Les accès, indispensables, bénéficiaient d'une protection juridique spéciale. Au Moyen Age et à l'époque moderne, avant l'amélioration des conditions de transport, la nécessité de se trouver à proximité des fournisseurs et des consommateurs exigeait une densité de moulins sans commune mesure avec la situation actuelle (le canton de Lucerne, par exemple, en comptait 117 en 1695 et seulement trois en 2001). Pour avoir accès à l'eau, les moulins étaient généralement établis dans la partie supérieure des localités ou en dehors, parfois dans des enclos propres. Nombre d'entre eux étaient d'imposantes constructions de pierre entourées d'aires spacieuses.

Equipement et exploitations annexes

Au Moyen Age déjà, les moulins étaient réputés nécessiter de gros investissements en capital. Les parties en bois étaient confiées aux charpentiers et aux charrons, les importantes quantités de matière première devant être fournies par les forêts privées du moulin.

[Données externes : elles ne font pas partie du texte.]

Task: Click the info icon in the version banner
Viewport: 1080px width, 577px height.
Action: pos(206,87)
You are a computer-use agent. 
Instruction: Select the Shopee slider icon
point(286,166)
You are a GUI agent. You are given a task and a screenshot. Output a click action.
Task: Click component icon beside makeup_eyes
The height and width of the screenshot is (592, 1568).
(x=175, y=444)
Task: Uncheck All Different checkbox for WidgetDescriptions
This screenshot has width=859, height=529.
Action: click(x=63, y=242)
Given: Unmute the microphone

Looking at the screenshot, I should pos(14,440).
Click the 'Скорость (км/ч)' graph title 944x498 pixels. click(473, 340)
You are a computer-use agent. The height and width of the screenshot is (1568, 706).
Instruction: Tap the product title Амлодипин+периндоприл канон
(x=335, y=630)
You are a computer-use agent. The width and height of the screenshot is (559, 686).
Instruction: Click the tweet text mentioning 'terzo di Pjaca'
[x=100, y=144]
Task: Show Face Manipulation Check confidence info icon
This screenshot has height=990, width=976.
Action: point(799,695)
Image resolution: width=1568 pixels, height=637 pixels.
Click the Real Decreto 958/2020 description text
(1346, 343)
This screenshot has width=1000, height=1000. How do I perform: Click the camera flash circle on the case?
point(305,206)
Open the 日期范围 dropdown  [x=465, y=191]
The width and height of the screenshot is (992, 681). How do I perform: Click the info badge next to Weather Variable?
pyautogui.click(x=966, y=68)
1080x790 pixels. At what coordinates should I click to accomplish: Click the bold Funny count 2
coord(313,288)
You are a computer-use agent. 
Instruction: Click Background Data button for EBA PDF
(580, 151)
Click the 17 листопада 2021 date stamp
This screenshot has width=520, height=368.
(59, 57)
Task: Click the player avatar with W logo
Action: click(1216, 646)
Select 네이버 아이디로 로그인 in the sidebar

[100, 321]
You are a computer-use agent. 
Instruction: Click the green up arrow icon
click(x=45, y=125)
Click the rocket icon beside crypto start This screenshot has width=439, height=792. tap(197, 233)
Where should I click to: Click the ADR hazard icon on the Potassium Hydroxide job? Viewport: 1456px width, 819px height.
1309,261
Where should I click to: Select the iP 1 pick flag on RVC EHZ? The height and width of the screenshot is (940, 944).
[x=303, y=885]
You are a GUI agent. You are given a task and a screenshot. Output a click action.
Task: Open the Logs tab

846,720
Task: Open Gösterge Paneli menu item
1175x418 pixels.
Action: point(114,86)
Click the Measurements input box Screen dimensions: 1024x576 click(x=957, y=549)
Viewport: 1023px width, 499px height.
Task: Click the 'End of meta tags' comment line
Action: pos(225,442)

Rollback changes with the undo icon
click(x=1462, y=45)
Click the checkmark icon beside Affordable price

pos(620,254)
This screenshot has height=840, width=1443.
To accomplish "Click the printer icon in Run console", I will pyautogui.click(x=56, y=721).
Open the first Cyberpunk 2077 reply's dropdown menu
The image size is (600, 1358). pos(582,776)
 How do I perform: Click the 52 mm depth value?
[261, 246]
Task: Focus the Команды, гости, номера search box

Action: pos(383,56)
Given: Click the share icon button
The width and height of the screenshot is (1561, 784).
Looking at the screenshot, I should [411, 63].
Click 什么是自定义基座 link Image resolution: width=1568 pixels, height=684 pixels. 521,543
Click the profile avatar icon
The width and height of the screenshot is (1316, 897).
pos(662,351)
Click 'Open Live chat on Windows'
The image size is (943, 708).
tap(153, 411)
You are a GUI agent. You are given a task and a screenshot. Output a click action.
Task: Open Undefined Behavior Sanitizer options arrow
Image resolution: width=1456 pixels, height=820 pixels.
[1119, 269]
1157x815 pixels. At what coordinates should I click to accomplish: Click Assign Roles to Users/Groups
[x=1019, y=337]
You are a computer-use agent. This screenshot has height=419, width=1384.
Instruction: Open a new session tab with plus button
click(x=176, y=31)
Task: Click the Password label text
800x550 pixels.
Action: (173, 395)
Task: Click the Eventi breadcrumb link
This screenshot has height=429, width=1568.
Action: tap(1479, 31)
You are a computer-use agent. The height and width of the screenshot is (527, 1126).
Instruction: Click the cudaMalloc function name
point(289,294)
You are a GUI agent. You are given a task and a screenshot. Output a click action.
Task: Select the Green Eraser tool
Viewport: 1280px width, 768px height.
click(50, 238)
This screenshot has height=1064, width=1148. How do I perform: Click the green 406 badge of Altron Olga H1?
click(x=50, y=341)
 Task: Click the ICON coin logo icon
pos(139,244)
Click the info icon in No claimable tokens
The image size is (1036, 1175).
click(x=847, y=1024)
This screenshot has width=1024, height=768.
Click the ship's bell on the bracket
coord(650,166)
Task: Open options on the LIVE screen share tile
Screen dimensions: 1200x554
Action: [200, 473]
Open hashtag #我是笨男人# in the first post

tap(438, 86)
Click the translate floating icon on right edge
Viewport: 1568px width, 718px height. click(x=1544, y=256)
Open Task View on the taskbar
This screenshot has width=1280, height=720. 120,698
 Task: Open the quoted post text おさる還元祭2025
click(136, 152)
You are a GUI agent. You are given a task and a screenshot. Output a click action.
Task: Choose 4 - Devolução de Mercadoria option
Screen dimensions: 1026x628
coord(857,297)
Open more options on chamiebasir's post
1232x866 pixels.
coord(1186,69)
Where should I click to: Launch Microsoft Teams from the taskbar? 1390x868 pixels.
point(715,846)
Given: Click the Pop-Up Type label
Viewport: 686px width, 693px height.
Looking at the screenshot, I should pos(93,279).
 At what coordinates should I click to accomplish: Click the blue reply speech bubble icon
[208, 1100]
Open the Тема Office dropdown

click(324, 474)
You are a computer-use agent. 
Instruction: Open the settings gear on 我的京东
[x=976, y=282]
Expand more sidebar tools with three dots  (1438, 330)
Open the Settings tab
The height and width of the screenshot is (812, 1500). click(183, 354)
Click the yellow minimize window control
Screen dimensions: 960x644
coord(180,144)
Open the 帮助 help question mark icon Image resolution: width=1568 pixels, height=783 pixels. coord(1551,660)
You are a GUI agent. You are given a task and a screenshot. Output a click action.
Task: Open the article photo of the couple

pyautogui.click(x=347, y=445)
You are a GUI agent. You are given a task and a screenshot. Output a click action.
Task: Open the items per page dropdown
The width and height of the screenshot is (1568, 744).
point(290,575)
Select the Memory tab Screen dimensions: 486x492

Le mécanisme comprenait une partie extérieure et une partie intérieure. Le mécanisme extérieur était formé par les roues à aubes verticales. Les moulins établis sur des rivières à faible pente et grande masse d'eau étaient équipés d'un système à actionnement par le bas, où l'eau poussait les aubes inférieures de la roue. Le long des cours d'eau de pente et de débit moyens, le système le plus souvent utilisé était l'actionnement au niveau médian, où l'eau passait dans la chambre de la roue. Sur les fortes pentes, l'eau était canalisée en petite quantité pour actionner la roue depuis le haut. Mentionnés dès le bas Moyen Age, les biefs, avec leurs barrages et écluses, devaient être entretenus par le meunier, tout comme le mécanisme.

Le mécanisme intérieur était formé par l'appareil de mouture et les roues dentées pour la transmission de la force entre la roue et les meules au moyen d'un arbre vertical. L'appareil de mouture se composait de deux meules striées en croix (la meule supérieure, dite tournante, et la meule gisante), d'un blutoir pour séparer la farine du son, et d'un dégorgeoir à son. Le grain était décortiqué, égrugé (opération souvent omise) et moulu en farine. Certains moulins des régions alpines des Grisons, du Tessin et du Valais étaient équipés d'une roue horizontale fixée dans une chambre sous le mécanisme de mouture et actionnée par de l'eau canalisée à haute pression, à la manière d'une turbine.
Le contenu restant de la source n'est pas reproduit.